Zum 125. Geburtstag von Franz Werfel

Dieses Jahr ist dadurch gekennzeichnet , dass der 125. Geburtstag von Franz Werfel und das 100-jährige Gedenken an den Genozid am armenischen Volk zusammen treffen.

Es ist mir ein Bedürfnis, ein paar Worte über Franz Werfel zu schreiben, die seinen besonderen Stellenwert in der Literaturgeschichte ansatzweise beleuchten. Bei diesem Autor verhält es sich so, dass sein Werk eine Besonderheit aufweist, die eng mit seinem Leben verknüpft ist. Nicht wenige dem Schreiben zugewandte Menschen tun dies, um ihren Lebensunterhalt damit – mehr oder weniger ausreichend – zu bestreiten. Freilich gibt es einen Unterschied zwischen dichterischer Freiheit und der reinen Auseinandersetzung mit einem Thema. Franz Werfel ist es gelungen, die für ihn wichtigen Themen sachlich darzustellen und zudem zu verdichten. Somit sind seine bekanntesten Werke, allen voran Die vierzig Tage des Musa Dagh und Das Lied von Bernadette tiefgehende Betrachtungen über tatsächliche Geschehnisse, deren Besonderheit nur schwer in Worte gefasst werden kann. Dem in Prag aufgewachsenen Autor,  Freund von Franz Kafka und Max Brod, ist das Unmögliche gelungen.

Wer von einem Thema fasziniert ist, der will sich damit auseinander setzen, es für sich selbst erklärbar machen. Die meisten Menschen überschreiten keine Grenze, irgendwann ist das Interesse erschöpft und sie wenden sich einem anderen Thema zu. Den Blick auf ein Thema über viele Monate, manchmal auch Jahre, geheftet zu lassen, ist nur wenigen Menschen gegeben. Dafür ist auch Franz Werfel ein großartiges Beispiel.
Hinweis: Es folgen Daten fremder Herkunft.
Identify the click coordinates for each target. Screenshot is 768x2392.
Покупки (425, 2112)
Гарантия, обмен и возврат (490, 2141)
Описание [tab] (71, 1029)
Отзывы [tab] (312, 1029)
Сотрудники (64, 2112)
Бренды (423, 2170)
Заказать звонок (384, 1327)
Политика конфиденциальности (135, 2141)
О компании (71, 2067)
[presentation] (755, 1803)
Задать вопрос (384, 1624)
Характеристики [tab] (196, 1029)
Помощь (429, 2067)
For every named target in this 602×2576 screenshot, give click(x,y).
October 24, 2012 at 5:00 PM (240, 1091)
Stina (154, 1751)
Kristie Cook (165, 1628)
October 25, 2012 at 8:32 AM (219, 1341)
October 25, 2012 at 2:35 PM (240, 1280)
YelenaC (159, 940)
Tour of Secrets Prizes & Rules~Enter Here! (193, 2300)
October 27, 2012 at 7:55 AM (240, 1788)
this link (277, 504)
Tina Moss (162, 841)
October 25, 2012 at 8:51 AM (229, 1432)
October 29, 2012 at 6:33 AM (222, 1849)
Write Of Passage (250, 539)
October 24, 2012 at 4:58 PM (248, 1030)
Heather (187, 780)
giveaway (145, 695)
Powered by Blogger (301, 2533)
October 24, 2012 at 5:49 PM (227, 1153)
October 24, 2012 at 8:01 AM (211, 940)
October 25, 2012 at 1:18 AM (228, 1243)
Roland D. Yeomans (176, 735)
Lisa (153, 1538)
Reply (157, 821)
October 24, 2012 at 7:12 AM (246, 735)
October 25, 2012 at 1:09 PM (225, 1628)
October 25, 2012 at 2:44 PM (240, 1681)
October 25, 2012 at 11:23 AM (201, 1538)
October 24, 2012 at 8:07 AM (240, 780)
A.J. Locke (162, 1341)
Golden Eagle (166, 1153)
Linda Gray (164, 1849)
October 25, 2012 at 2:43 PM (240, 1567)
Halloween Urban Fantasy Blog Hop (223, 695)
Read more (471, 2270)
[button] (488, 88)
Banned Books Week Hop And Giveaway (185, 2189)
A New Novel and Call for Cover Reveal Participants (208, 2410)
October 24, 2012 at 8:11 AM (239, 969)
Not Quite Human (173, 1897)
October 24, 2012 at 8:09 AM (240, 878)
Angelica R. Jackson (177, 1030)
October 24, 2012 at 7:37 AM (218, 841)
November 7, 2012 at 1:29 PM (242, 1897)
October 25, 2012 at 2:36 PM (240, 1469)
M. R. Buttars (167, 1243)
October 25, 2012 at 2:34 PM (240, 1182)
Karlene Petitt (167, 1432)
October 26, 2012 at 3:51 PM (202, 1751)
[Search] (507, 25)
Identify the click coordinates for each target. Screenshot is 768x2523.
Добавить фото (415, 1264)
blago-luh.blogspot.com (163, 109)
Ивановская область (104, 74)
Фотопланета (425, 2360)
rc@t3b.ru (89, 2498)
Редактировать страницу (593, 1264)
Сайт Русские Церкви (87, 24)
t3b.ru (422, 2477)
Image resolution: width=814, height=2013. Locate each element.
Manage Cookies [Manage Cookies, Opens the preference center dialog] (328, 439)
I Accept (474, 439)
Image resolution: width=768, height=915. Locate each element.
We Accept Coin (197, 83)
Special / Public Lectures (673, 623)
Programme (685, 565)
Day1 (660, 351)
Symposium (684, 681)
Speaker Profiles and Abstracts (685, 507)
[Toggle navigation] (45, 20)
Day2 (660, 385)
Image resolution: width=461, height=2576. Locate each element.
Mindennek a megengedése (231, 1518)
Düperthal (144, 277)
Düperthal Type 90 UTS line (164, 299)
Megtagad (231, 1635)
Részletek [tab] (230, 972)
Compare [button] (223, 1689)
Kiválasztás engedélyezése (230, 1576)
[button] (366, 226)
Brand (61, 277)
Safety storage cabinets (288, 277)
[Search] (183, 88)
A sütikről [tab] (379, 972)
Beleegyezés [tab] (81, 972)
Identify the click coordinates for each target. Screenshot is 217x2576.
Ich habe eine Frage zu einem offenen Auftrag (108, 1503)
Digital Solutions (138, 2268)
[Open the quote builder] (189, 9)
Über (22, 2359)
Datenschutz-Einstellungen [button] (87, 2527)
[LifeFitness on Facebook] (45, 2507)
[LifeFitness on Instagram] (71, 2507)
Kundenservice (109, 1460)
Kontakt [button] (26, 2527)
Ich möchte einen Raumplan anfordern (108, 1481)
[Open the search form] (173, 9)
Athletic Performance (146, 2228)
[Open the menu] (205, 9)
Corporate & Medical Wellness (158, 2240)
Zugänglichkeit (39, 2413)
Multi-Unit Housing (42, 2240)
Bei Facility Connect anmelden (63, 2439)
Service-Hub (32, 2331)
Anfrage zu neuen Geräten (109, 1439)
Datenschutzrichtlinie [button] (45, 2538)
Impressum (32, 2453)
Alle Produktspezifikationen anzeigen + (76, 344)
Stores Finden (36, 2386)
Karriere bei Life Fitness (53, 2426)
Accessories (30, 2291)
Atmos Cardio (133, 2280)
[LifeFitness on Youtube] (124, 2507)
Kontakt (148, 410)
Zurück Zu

Er MUSSTE einfach über das Schicksal des armenischen Volkes schreiben, er MUSSTE die unglaubliche Geschichte der Bernadette Soubirous erzählen.  Beiden Werken ist ein mystischer Grundtenor zu eigen. Für Franz Werfel galt es nicht, die Geschehnisse zu verklären, sondern in einen einzigartigen Kontext zu setzen, wodurch die Auseinandersetzung mit dem Thema – wie bereits kurz beschrieben – als grenzüberschreitend einzustufen ist.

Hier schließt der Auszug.